Damasco, 9 ene (SANA) En un contexto en el que la tragedia de los refugiados suele reducirse a cifras y estadísticas, la historia de la nadadora siria Yusra Mardini sobresale como un testimonio humano excepcional de determinación, resiliencia y esperanza, capaz de transformar el sufrimiento en una trayectoria de superación y éxito.
Desde las aguas del mar Egeo hasta los escenarios olímpicos, Mardini se consolidó como una figura que trasciende el ámbito deportivo para convertirse en un símbolo mundial de valentía y dignidad frente a la adversidad.
Orígenes y primeros pasos
Yusra Mardini nació en 1998 en la ciudad de Daraya, al suroeste de Damasco. Desde temprana edad se inició en la natación con el respaldo del Comité Olímpico Sirio, disciplina en la que comenzó a destacar a nivel internacional, especialmente durante su participación en el Campeonato Mundial de Natación de 2012, representando a Siria.
El viaje hacia el asilo
Con la intensificación de la guerra en Siria, Yusra y su hermana Sara emprendieron la huida en agosto de 2015. Tras atravesar Líbano y Türkiye, intentaron alcanzar Grecia a bordo de una precaria lancha neumática con 20 personas, pese a que su capacidad era para apenas seis.

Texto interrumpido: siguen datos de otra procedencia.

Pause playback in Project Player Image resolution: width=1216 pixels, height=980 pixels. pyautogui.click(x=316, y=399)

Cuando el motor falló y la embarcación comenzó a hundirse, ambas hermanas, junto con otros dos pasajeros, se lanzaron al agua y remolcaron la lancha durante cerca de tres horas hasta alcanzar la isla griega de Lesbos, una acción que permitió salvar la vida de todos los ocupantes.

Posteriormente, continuaron su travesía por varios países europeos hasta establecerse en Berlín, Alemania, en septiembre de ese mismo año.

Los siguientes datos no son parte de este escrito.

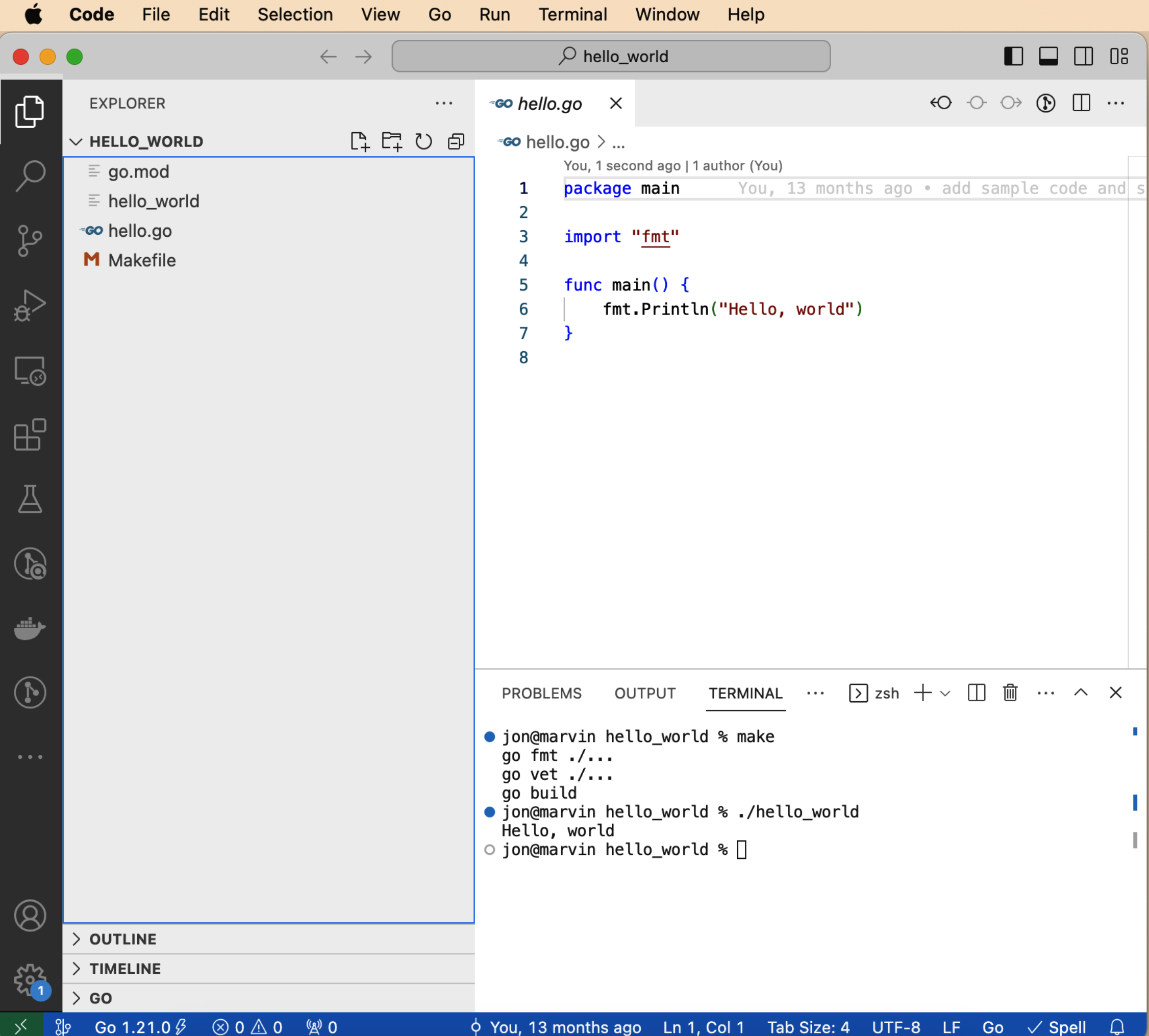Toggle the bottom panel layout button
1149x1036 pixels.
[x=1048, y=56]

Carrera deportiva internacional
Ya en Alemania, Mardini retomó su preparación deportiva con el club Wasserfreunde. En 2016 fue seleccionada para integrar el Equipo Olímpico de Refugiados en los Juegos Olímpicos de Río de Janeiro, donde compitió en las pruebas de 100 metros libre y 100 metros mariposa.
Cuatro años después, volvió a representar a los refugiados en los Juegos Olímpicos de Tokio 2020, consolidando su presencia como una de las figuras más visibles de ese equipo.
Compromiso humanitario y reconocimiento
En abril de 2017, con apenas 19 años, Yusra Mardini fue nombrada la embajadora de buena voluntad más joven del Alto Comisionado de las Naciones Unidas para los Refugiados (ACNUR), desde donde ha promovido activamente la defensa de los derechos de las personas desplazadas.
Desde su debut olímpico, ha participado en foros internacionales, se ha reunido con líderes mundiales y ha recibido numerosos reconocimientos. En 2023, la revista Time la incluyó, junto a su hermana Sara, en la lista de las 100 personas más influyentes del mundo.
Su historia alcanzó una difusión aún mayor con la película The Swimmers, que renovó la atención internacional sobre el drama de los refugiados y su capacidad de reconstruir sus vidas.
Yusra Mardini no es solo una atleta olímpica, sino un emblema global de esperanza. Su recorrido, desde un acto heroico en alta mar hasta su presencia en los Juegos Olímpicos, la convirtió en una voz poderosa para millones de refugiados y en una prueba de que el deporte puede ser también un camino de supervivencia, dignidad y cambio.